The application for registration of the judgment of the court was well articulated. It met all the requirements which precedent laid down for such registration. It satisfied the requirements which Tiiso Holdings (Private) Limited v Zimbabwe Iron and Steel Company Limited, HH 95/2010 spelt out. These are that:
(i) the foreign court had the requisite international jurisdiction or competence according to the law of this jurisdiction.
(ii) the judgment was not only final but had also the effect of res judicata according to the law of the court in which it was pronounced;
(iii) the judgment was not obtained by fraudulent means;
(iv) the judgment did not entail the enforcement of a penal or revenue law of the foreign state;
(v) it was not, in the absence of the consequential relief which had been applied for, contrary to the public policy of Zimbabwe;
(vi) the court observed the minimum procedural standards of justice in arriving at the judgment.
The applicant’s statement with which I agree was that the first and second respondents whom she sued in the court were both resident in the United Kingdom and that they acquiesced to the jurisdiction of the court. Her further uncontroverted statement was that the deceased whose estate she has an eye upon had properties in the court’s jurisdiction and that the will the validity of which she was challenging was allegedly deposited with the Master of the High Court of England and Wales.
The court, no doubt, had the requisite jurisdiction to hear and make a determination on the validity or otherwise of the will of the deceased. Its jurisdiction was founded on the deceased’s properties which fell under the court’s area of operation. The presence of the first and second respondents in the same area as well as the purported filing of the original will with the Master of the court by the first respondent all conferred jurisdiction on the court to hear the matter of the applicant against the first and second respondents.
That the judgment which the court delivered had the effect of res judicata requires little, if any, debate. Evidence which the applicant led shows that the first and second respondents made an attempt to appeal the decision of the court and that they abandoned the appeal mid-stream. The stated matter, therefore, renders the judgment of the court final in nature.

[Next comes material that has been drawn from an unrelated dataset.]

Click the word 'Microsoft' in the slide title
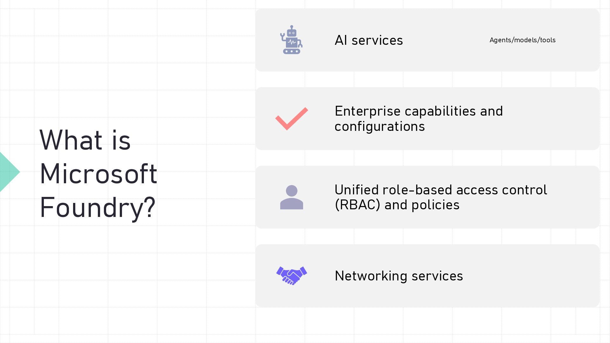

The judgment of the court, read outside the application for consequential relief, is not contrary to the public policy of Zimbabwe. It is, if anything, well in sync with a judgment which the applicant can register with this court.
The third and fourth respondents did not put up any meaningful fight against registration of the judgment of the court. They exerted their energies as well as time on the application for consequential relief which the applicant filed together with the application for registration of the judgment of the court.

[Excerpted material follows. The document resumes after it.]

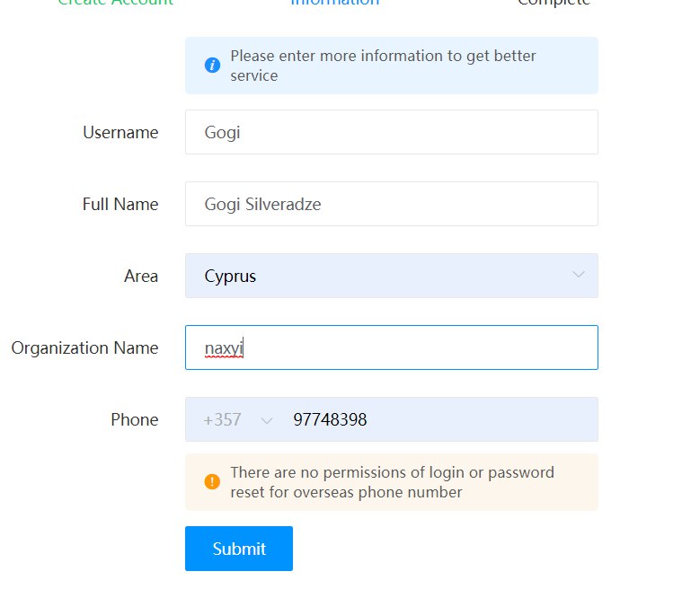
Task: Click the Username label
Action: click(x=120, y=133)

The position which the respondents took of the matter is understandable. A fortiori when the applicant sought to adversely affect their rights and interests in the properties which they purchased from the estate of the deceased when they had not been heard. It is only to the stated extent, and no further, that it can be asserted that the judgment of the court, if it had been registered in its original form, would have been contrary to the public policy of Zimbabwe. Absent the stated matter, the judgment of the court is not in conflict with the public policy of Zimbabwe. It is, therefore, capable of being registered in line with para 1 of the applicant’s draft order.

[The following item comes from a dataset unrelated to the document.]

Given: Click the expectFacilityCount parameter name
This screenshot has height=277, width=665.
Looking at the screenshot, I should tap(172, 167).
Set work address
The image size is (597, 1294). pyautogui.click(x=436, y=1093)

On a clear analysis of the circumstances of this case, therefore, I remain satisfied that the applicant proved her case, on a balance of probability, with regard to the registration of the judgment of the court. I am satisfied further that she failed to prove her case in respect of her application for consequential relief. In the result:
(a) the application for registration of the judgment of the court succeeds – and
(b) the application for consequential relief fails. It is, therefore, struck off the roll.
(c) each party shall meet its own costs.